“Life is actually really simple, but we insist on making it complicated.” ~Confucius
While I have always piled a lot on my plate professionally, I’ve recently introduced more varied elements. Formerly, I may have devoted a long workweek to freelance writing, but I’m now juggling writing, consulting, speaking, editing my upcoming book, and promoting my recent eBook.
I’ve noticed that the biggest complication to my life isn’t necessarily the full, varied schedule; it’s how I think about that busy schedule.
Sometimes I let my to-do list overwhelm me, carrying the weight of the whole through all of the parts.
So instead of just answering an email, I’m responding, thinking about the blog post I want to write later, worrying about the magazine deadline I might not make, and planning to be more effective so that I can get everything done without having to worry so much.
That’s something I sometimes do.
But on other days, I remind myself that I can’t worry my way out of worrying, and that the most effective use of any moment is to fully do whatever it is I’m doing. The rest will get done later. That, I’m learning, is the most important part of simplifying.

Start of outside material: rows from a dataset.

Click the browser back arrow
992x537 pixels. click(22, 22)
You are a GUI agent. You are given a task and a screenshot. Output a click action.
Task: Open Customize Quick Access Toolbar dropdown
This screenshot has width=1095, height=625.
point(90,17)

The first step in simplifying anything starts with how we think about it.
Of course there’s a lot more to simplifying work than that (which I realize is ironic given that the subject matter is simplification.)
If you’re also looking to reduce stress and simplify your work life, I recommend:
1. Make decisions in accordance with your values.
Idegy President Perry Maughmer suggests it’s a lot easier to make difficult decisions if you know your core values—particularly shared values within your team—and then weigh your options against them. This allows you to feel a sense of confidence when dealing with challenges, which ultimately saves time and reduces stress.
For example, one of my core values is respect, and I respect my readers’ attention. This means that I always know when I need to say no to a potential partnership—when I don’t feel personally moved to bring it to my readers’ attention.
2. Get proactive with complaints or let them go.
Occasionally we need to vent to express our feelings about things that trouble us, and sometimes it’s a proactive way to find solutions. Other times, it’s an energy drainer that brings other people down and saps both productivity and creativity.
Save your energy by focusing on creating change. If there is no fix, focus on doing what you do well. That way, you’re more likely to work your way to a viable solution instead of complaining your way further away from one.